Een heilzaam werk over de theologie van Barth

EEN HEILZAAM WERK OVER DE THEOLOGIE VAN BARTH

Het is een verzuim, dat wij niet eerder in onze kolommen de aandacht gevestigd hebben op „Een beroerder Israëls”, het geschrift van dr. Van Niftrik, dat ruim drie maanden geleden verscheen.

Met het schrijven van dit boek heeft N. een belangrijke taak verricht. Het was noodzakelijk, de vaderlandse kolder over Barth (want hij is die „beroerder Israëls”) tegen te staan, maar niemand van ons had het geduld om nu een rustig een verslag te gaan maken van de leer van Barth. Wij meenden, dat nu na twintig jaar, in de kern althans, langzamerhand duidelijk genoeg moest zijn en dat, wat het hart niet wil, door het hoofd nu eenmaal niet wordt toegelaten. We meenden, dat ht zelfverweer van de Nederlandse calvinisten en remonstranten, van humanisten en cultuurgelovigen volkomen begrijpelijk was, juist als zelfverweer. Maar prof. Van Niftrik heeft de kracht opgebracht, te gaan zitten tegenover de hekelaars en de ophemelaars, de boosaardigen en de onnozelen, de geleerden en de geleiden, de kerkbodescribenten en de politieke ijveraars, om te vertellen, als een onderwijzer, die ziet: och ze begrijpen het heus niet, en het is liefdeloos, uit te gaan van de veronderstelling dat de gemeente het van lieverlede wel verstaan zal.

Een ereschuld.

Dit boek is uitnemend geslaagd. Het is niet meer dan een korte samenvatting van „enkele hoofdgedachten”, zoals de ondertitel luidt, niet zelden in eigen bewoordingen van de meester. De schrijver zegt in een voorwoord, dat hij naar de grootst mogelijke objectiviteit heeft gestreefd en dat hij zich toch van een subjectief element zeer goed bewust is. Wij menen hem, wat het laatste betreft, in zoverre te kunnen geruststellen, dat dit subjectieve behalve in de keus der themata en in het stuk over de kinderdoop nauwelijks is te vinden. Wij brengen van Niftrik hulde voor zijn werk. Het zal onze aanbeveling niet nodig hebben; het zal wel uitverkocht zijn voordat de beoordelende instanties zijn uitgepraat; het heeft zijn weg in ons vaderland al gevonden. „Misschien” zo hoopt van N., „dat er nu een einde komt aan veel dwaas gepraat in onze christelijke pers.” Als deze scribenten dan geen duits lezen, hollands kunnen zij toch zeker lezen! Wanneer het lijfblad van prof. Schilder „De Reformatie” Barth in relatie brengt tot de anticrist, en wanneer prof. Van Til in zijn boek „The New Modernism” het prototype van de dialectische theoloog vindt in… de Satan en de dogmatiek van Barth schildert als de anthropologie van de autonome mens, dan wordt het hoog tijd, dat er in Nederland ook eens een boek verschijnt, als is het nog zo bescheiden en al heeft ht geen enkele pretentie, dat een ander geluid doet horen en een poging waagt om de belangstellenden in Nederland beter in te lichten. Het zou mijnerzijds een grote ondankbaarheid jegens Barth betekenen, als deze poging niet werk ondernomen. Ik heb het gevoel, mij van deze ereschuld te kwijten door dit boek de wereld in te zenden.” Die ereschuld hadden de leerlingen eigenlijk allen in te lossen, maar de een is te druk met andere dingen, de ander te moedeloos; van N. heeft het tenslotte gedaan.

* [Wat je doet]
A: Welke personen krijgen in de bespreking van het boek over Barth de titel "prof." voor hun naam?
B: Kun je uit de bespreking van het boek over Barth letterlijk overnemen wat begint bij "Het is een verzuim, dat" en doorloopt tot en met "maanden geleden verscheen."?

* [Rijen]

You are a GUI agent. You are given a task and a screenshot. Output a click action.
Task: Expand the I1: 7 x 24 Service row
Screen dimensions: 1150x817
---
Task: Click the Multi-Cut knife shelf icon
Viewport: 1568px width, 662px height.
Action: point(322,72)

* [De uitkomsten]
A: Van Niftrik, Schilder, Van Til

B:
Het is een verzuim, dat wij niet eerder in onze kolommen de aandacht gevestigd hebben op „Een beroerder Israëls”, het geschrift van dr. Van Niftrik, dat ruim drie maanden geleden verscheen.